Let Them Paddle Their Own Canoe
August 31, 2010By Dave Polstra, CPA, CFP®, CIMA®
When my son returned home from his first year of college in May of 2009, he announced to my wife, Betsy, and me that he was “burned out and going to take a break from school.” As I contemplated my response, several thoughts raced through my mind. “What are you talking about, son? When I went to college, I didn’t take a so-called ‘break’. If you leave school now you’ll never go back. What kind of career do you think you can have without a degree?” I took a deep breath and calmly responded to my son’s announcement. David,” I said, “its fine with us if you want to take a break from school, but if you are going to live at home, you need a full-time job.” At the time I did not realize I should have added a litany of other enforceable rules, such as turning in his gas card or paying his own credit card bills.
After my son was home for a few months, I bought a book called Setting Boundaries with Your Adult Children by Allison Bottke and realized that by enabling David, I could be leading him towards a disabling financial future. It wouldn’t take long for him to become too comfortable, and lose motivation for making his own way. Yet I needed to better understand where to draw the line between helping my children and enabling them. Bottke describes the difference as follows: “Helping is doing something for someone else that they are unable to do for themselves. Enabling is doing things for someone else that they can and should be doing for themselves.” When we help someone, we show kindness and empathy toward the receiver of the help and we usually feel good inside. Helping is almost always temporary. An example of this is buying our adult child a car upon graduation from college. An enabler, on the other hand, is “a person who recognizes that a negative circumstance is occurring on a regular basis and yet continues to enable the person with the problem to persist in his detrimental behaviors. Simply, enabling creates an atmosphere in which our adult children can comfortably continue their unacceptable behavior.” Many people think of enabling exclusively in regards to drug addictions or alcoholism, where the family makes excuses for intolerable behaviors. However, enabling encompasses many other areas of life, including how we’re raising children to become independent, self-sustaining adults or experiencing the consequences of their own actions.

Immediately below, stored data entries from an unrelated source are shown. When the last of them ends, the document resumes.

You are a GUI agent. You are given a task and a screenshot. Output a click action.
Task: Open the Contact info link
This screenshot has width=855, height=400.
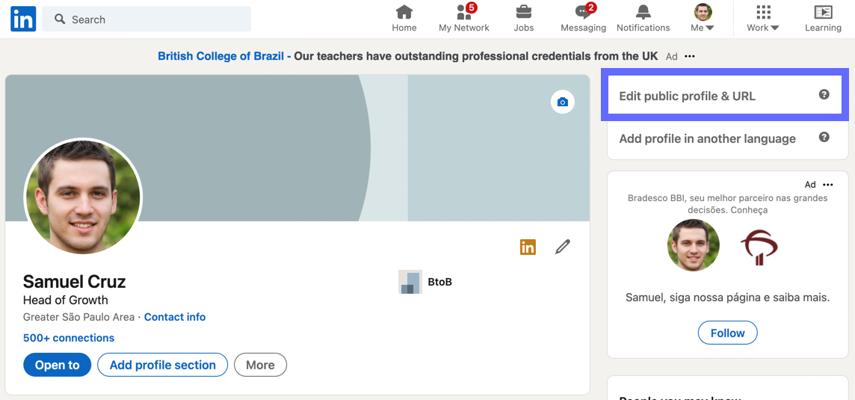coord(175,317)
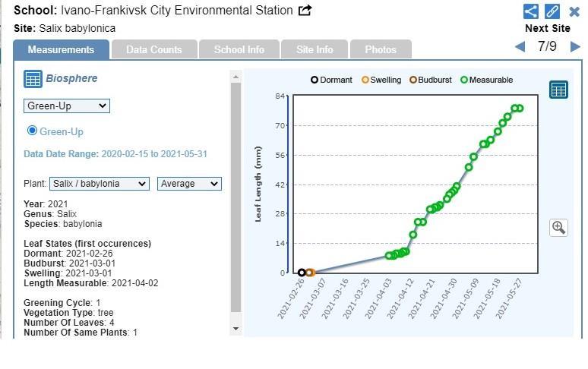Go to previous site arrow
The image size is (588, 369).
(520, 47)
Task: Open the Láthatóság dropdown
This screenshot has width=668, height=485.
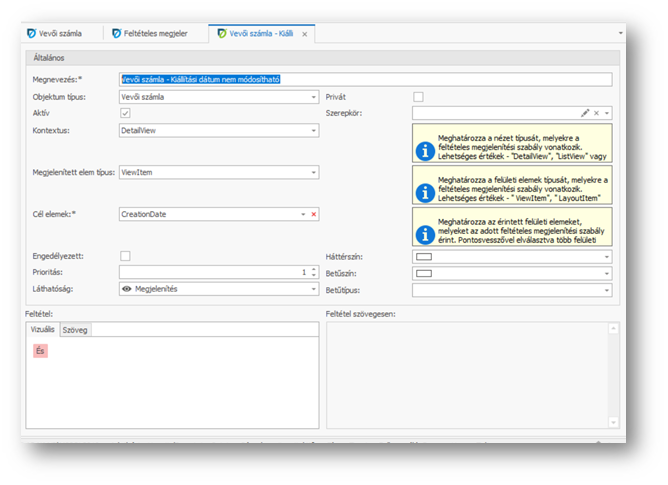Action: tap(313, 290)
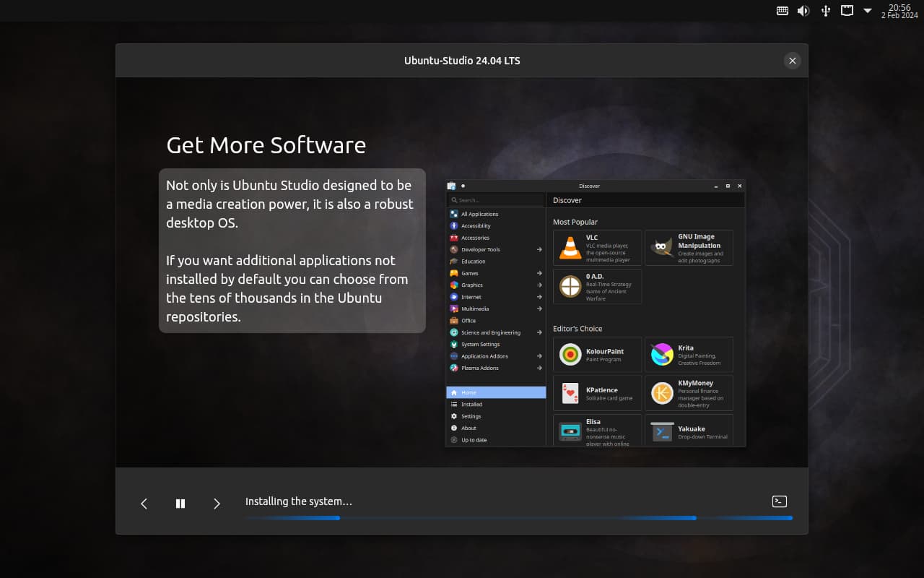
Task: Click the KMyMoney app icon
Action: [x=661, y=393]
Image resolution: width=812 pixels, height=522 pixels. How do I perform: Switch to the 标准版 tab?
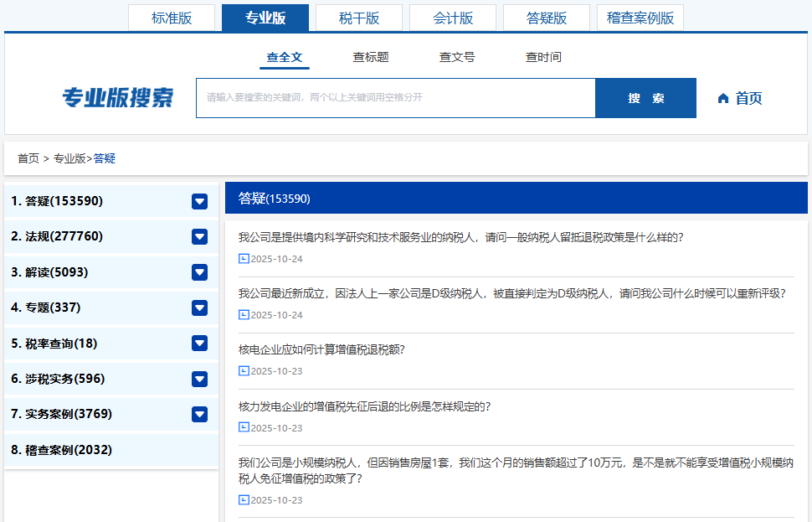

In most situations we see as wealth advisors, financial matters are the heart of the issue. Enabling begins and continues because of money—the parents have it, their children want it. I recently witnessed the 40 year-old son of one of my clients spend a six figure inheritance in less than two years, and now he’s several years behind on his property and income taxes. Even though his son keeps asking him for help, wisely the father continues to say “No,” referring his son instead to professional credit counselors. Most clients don’t intend to build “our child’s unending drain on our retirement savings” into their cash flow strategy, but over an extended period of time even this constant drip can have a negative impact on their financial well being. In order to stop this behavior, we (as parents) must take the first step by communicating when and why their financial windfall will stop, and then holding ourselves accountable to enforcing this new behavior.
After nine months of living at home and cutting grass at a local golf course, David decided to attend the National Outdoor Leadership School. Upon his return home, Betsy and I made a commitment to handle David’s behaviors differently. The line was drawn—he got another full-time job, and I collected both his gas card and his credit card. The result? He soon decided he didn't want to continue to live at home and work a low-paying job for the rest of his life. The break from school showed him how most Americans live, and he realized that with the right education and dedication he could have a better chance of success in life. David is now back in school full-time. In her book, Ms. Bottke shares a saying which really resonates with me. "You can’t paddle another man’s canoe for him.”
Many of us have been paddling our adult children’s canoes for way too long. And if we’re not careful, enabling our children financially may negatively impact our own lifestyles during retirement. While change can be agonizing, the long-term benefits definitely outweigh the pain, especially when it comes to protecting your retirement nest egg and passing along positive values to the next generation.